Saved data entries:
##########

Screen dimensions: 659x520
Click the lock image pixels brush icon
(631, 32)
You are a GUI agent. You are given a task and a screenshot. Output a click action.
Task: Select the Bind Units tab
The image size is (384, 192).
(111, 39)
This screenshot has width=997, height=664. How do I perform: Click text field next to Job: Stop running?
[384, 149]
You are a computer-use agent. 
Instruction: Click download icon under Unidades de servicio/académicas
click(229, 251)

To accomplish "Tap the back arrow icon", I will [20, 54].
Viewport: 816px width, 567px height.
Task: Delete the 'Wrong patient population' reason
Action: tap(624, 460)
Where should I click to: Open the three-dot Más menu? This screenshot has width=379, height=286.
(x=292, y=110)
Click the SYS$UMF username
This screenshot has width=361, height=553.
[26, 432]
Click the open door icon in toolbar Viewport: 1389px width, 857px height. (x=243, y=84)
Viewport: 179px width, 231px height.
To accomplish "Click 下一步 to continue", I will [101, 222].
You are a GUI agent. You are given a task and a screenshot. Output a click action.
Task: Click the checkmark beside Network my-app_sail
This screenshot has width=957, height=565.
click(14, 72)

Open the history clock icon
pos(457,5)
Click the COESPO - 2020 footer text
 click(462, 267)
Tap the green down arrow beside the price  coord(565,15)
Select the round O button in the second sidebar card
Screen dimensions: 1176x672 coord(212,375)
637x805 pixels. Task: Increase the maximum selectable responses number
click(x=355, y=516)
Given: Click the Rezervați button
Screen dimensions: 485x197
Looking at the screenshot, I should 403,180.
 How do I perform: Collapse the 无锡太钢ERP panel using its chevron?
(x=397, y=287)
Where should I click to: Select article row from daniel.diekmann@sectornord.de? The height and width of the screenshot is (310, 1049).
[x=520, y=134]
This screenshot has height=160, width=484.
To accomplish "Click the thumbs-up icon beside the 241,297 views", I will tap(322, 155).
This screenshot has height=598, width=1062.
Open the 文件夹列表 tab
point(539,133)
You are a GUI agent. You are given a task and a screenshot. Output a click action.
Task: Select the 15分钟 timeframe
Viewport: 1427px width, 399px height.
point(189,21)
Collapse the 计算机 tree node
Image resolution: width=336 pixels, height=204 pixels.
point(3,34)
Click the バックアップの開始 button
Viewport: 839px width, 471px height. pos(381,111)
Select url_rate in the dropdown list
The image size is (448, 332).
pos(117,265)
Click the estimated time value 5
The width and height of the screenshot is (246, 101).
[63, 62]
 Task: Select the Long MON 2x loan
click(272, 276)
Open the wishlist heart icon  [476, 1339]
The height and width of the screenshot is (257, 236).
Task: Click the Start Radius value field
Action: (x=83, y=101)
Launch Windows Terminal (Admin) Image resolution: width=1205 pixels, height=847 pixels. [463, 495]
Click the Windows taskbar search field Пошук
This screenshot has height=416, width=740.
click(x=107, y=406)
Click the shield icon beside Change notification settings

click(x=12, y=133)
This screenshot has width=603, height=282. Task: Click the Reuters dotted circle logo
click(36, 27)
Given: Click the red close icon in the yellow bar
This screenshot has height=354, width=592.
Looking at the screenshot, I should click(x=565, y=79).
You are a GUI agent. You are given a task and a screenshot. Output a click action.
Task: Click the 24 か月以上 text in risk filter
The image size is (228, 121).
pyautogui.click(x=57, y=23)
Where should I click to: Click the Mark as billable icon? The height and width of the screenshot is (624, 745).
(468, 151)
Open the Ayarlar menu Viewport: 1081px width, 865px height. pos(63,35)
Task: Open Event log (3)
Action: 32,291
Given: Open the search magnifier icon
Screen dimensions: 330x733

##########

### [How to complete this task]
Lines that contain "Windows" should be pulled from the entries above and reported.

### [Your response]
Launch Windows Terminal (Admin) Image resolution: width=1205 pixels, height=847 pixels. [463, 495]
Click the Windows taskbar search field Пошук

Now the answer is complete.